▸ Excerto:
Os resultados das eleições presidenciais no Brasil não deverão influenciar as relações sino-brasileiras, defende Chen Duqing, antigo embaixador da República Popular da China no Brasil. “As relações económicas, técnicas e de investimento são tão intensas que não podem ser ignoradas por quem quer que seja eleito”, diz, advertindo porém que na hora de entrar no mercado chinês ainda falta agressividade ao empresário brasileiro.Em entrevista ao Plataforma Macau, o atual diretor do Centro de Estudos Brasileiros da Academia Chinesa de Ciências Sociais fala da experiência diplomática que o levou a estar mais de uma década no Brasil. Macau, realça Chen, não serve de ponte de passagem para chegar à China continental. Brasília “já tem muito boas relações com a China e não precisa de passar por essa plataforma”, justifica.
PLATAFORMA MACAU – Teve uma longa experiência diplomática no Brasil. Como vê o país hoje em relação ao que foi encontrar há mais de trinta anos?
CHEN DUQING – Prefiro falar do Brasil que conheci em 1974 ou depois em 1981. Não há uma grande diferença entre esses dois períodos, porque a economia do Brasil, ainda sob regime militar, estava em ascensão.
Deu-se o chamado milagre económico brasileiro e toda a rede rodoviária, de infraestruturas e telecomunicações estava muito acima da China. Em 1985, a minha sensação era que tudo aquilo que eu via estava mais avançado que na China. Já em 2006, quando regressei ao Brasil como Embaixador, disse aos meus amigos brasileiros: `Agora, vocês estão atrasados´. Eles ficaram espantados, eu respondi: `Vocês podem ir lá [China] ver, as coisas estão mudando, os ventos mudam de direção´.

▸ Dados de entrada:
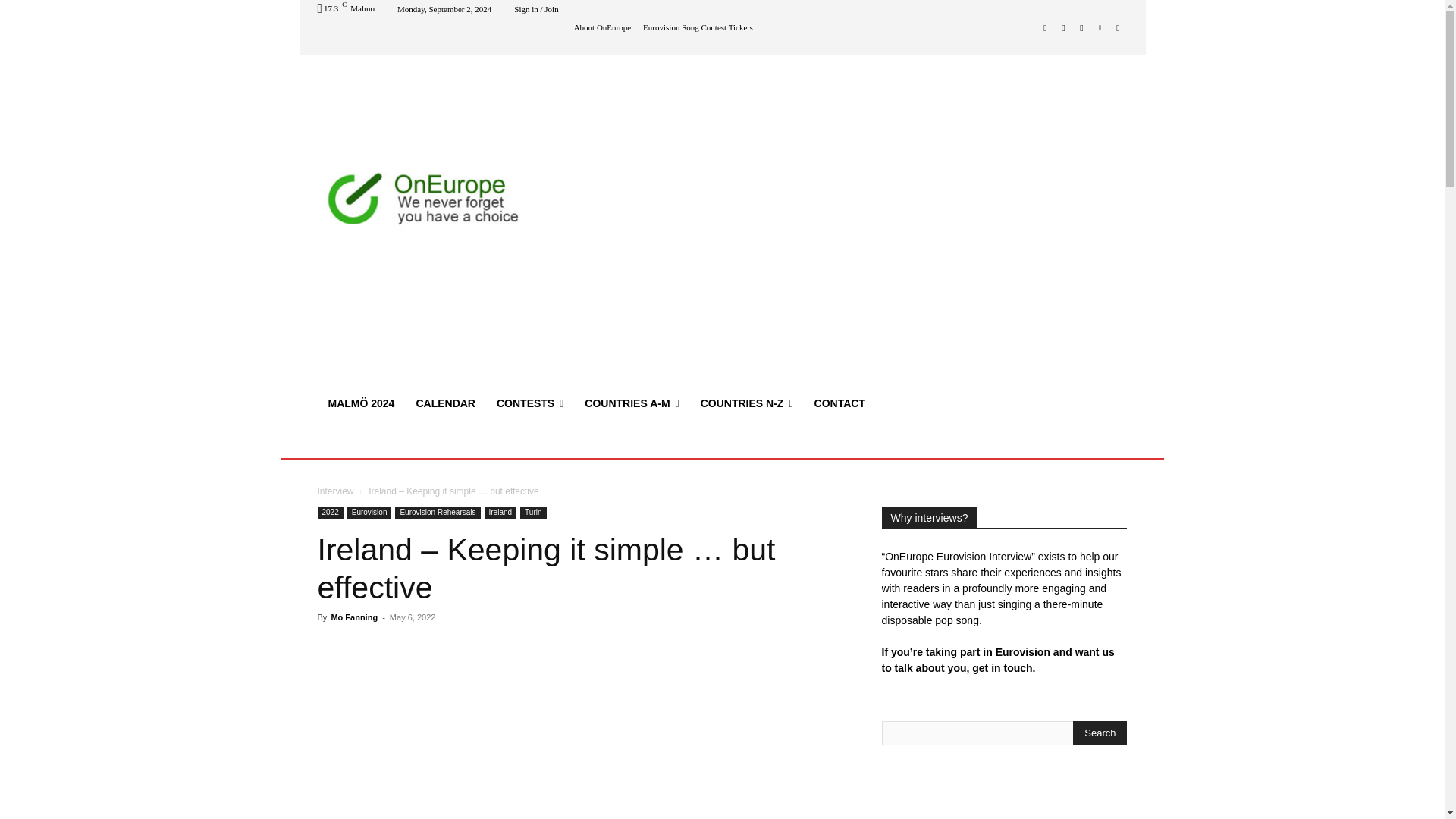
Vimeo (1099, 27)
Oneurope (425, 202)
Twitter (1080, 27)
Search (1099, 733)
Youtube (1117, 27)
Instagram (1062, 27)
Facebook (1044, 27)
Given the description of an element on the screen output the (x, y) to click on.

▸ O que fazer:
**A.** Traduza para inglês esta frase do excerto: «Em 1985, a minha sensação era que tudo aquilo que eu via estava mais avançado que na China.»
**B.** Duplique sem alterações todas as linhas das entradas, deixando de fora a imagem.
O excerto e as entradas não têm qualquer relação entre si.

▸ Respostas por tarefa:
**A.** In 1985, my feeling was that everything I saw was more advanced than in China.

**B.**
Vimeo (1099, 27)
Oneurope (425, 202)
Twitter (1080, 27)
Search (1099, 733)
Youtube (1117, 27)
Instagram (1062, 27)
Facebook (1044, 27)
Given the description of an element on the screen output the (x, y) to click on.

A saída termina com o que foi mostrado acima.